Montagna scuola di futuro

28 gennaio 2024

La montagna non è soltanto un ambiente definibile attraverso parametri scientifici e oggettivi, ma è anche un universo di emozioni che è possibile attivare ed esplorare a scuola mediante una didattica geografica soggettiva e laboratoriale. Nell’educazione geografica trattare il tema della montagna può essere il primo passo per “educare al paesaggio” e “attraverso il paesaggio”, la cui importanza è tale non solo nei confronti della salvaguardia paesaggistica, ma anche per l’attivazione di percorsi di cittadinanza attiva e crescita individuale. L’interesse si sposta quindi dalla geografia descrittiva alla comprensione delle relazioni e delle trasformazioni. Tali flussi riguardano lo sviluppo di un linguaggio, nel quale le metafore e le rappresentazioni visuali sono fondamentali.

Partendo dalla consapevolezza della natura polisemica del paesaggio e della varietà dei possibili approcci, la Convenzione Europea del Paesaggio – CEP (2000) suggerisce alcune definizioni, attribuendo ad ogni paesaggio un valore di riferimento identitario per la popolazione che ad esso si rapporta, designandone quindi una natura processuale e relazionale. Uno degli aspetti di maggiore complessità del concetto di paesaggio è quello che Farinelli ha chiamato “l’arguzia del paesaggio”, ovvero il suo tradursi intenzionalmente nella cosa e allo stesso tempo nella sua immagine. Con il termine paesaggio, dunque, si può fare riferimento sia alla dimensione materiale del paesaggio sia alla sua dimensione di immagine mentale, frutto dell’incontro fra quegli stessi elementi e il soggetto che li percepisce e li interpreta secondo le proprie idee, i propri valori e la propria sensibilità. L’evoluzione dell’idea di paesaggio viene interpretata alla luce dei cambiamenti economici e culturali che investono le società. Le rappresentazioni sociali dei paesaggi contemporanei, pur derivando parte del loro significato dalla percezione individuale di ognuno, si configurano come costruzioni collettive il cui senso deriva in larga misura dal contesto socio-culturale che ogni individuo condivide con gli altri membri della società a cui appartiene.

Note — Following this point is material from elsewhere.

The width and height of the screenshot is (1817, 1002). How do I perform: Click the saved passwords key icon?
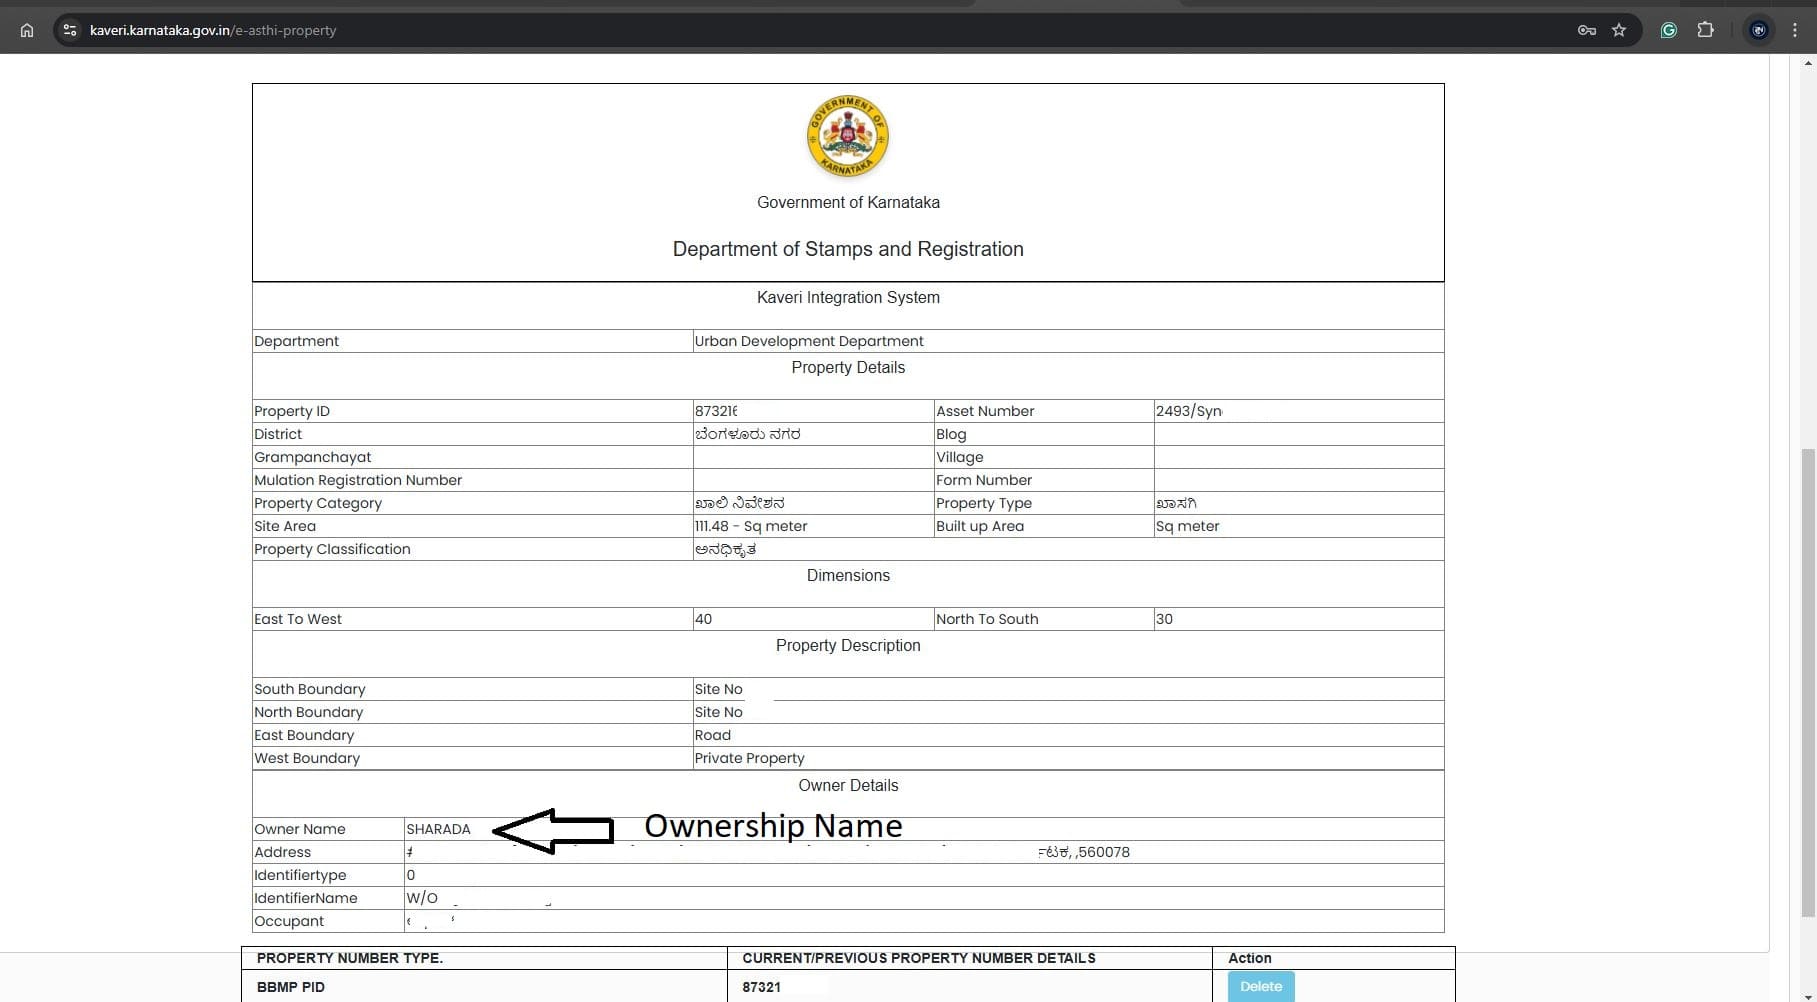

Negli ultimi decenni, la svolta post-strutturalista ha permesso di porre particolare attenzione alla pluralità dei punti di vista e di utilizzare il potere descrittivo ed evocativo delle immagini per stimolare canali cognitivi paralleli nella raccolta e analisi delle informazioni. A tale proposito a scuola ci si può avvalere della tecnica della mappa mentale, che permette di far emergere come determinati luoghi siano percepiti, immaginati, ricordati e conseguentemente disegnati dagli alunni. Le espressioni grafiche libere e non convenzionali prodotte dagli studenti costituiscono un utile supporto alla co-costruzione del sapere e all’indagine sui processi più profondi di attribuzione di significati ai luoghi. Fermo restando che sarebbe auspicabile far fare agli studenti un’esperienza diretta dell’ambiente montano, è possibile nell’ottica di una disciplina geografica non meramente nozionistica, bensì emozionale, far ascoltare in classe i suoni e i rumori della montagna, e successivamente far disegnare loro il paesaggio da loro immaginato e suggerito da quell’ambiente sonoro.

Un altro strumento didattico che fa della geografia una disciplina “visuale” è la rappresentazione visiva, usata per analizzare e descrivere il rapporto tra soggetti e territorio. Attraverso foto stimolo è possibile osservare lo spazio geografico montano, fornendo alla classe la possibilità di coltivare l’incerto e l’ipotetico e arrivare a leggere e a comprendere relazioni semplici, capaci di ridurre la complessità della realtà a categorie d’analisi assolutamente geografiche.

Altri approcci didattici proponibili dall’insegnante sono infine costituiti dall’osservazione e dall’interpretazione di documenti, che prevedono l’analisi di tipi anche molto diversi di materiali, sia scritti, come i racconti, sia in forma di immagini. Nello specifico, si può operare un raffronto diacronico con le immagini che nel passato venivano diffuse per rappresentare il landscape montano, attraverso una delle “viste” più tipiche ovvero le cartoline. Queste ultime possono essere particolarmente utili per comprendere valori e significati attribuiti ai luoghi in anni passati. Attraverso lo strumento della rappresentazione in cartolina è quindi possibile far emergere l’evoluzione che hanno subito i luoghi e le relative differenziazioni a seconda dei periodi storici.

Questo utilizzo congiunto di più metodologie punta sull’apporto del visuale e di conseguenza sullo strumento concettuale del paesaggio, in grado di passare dal piano del visibile al piano del pensiero, delle emozioni, dell’immaginazione e della memoria.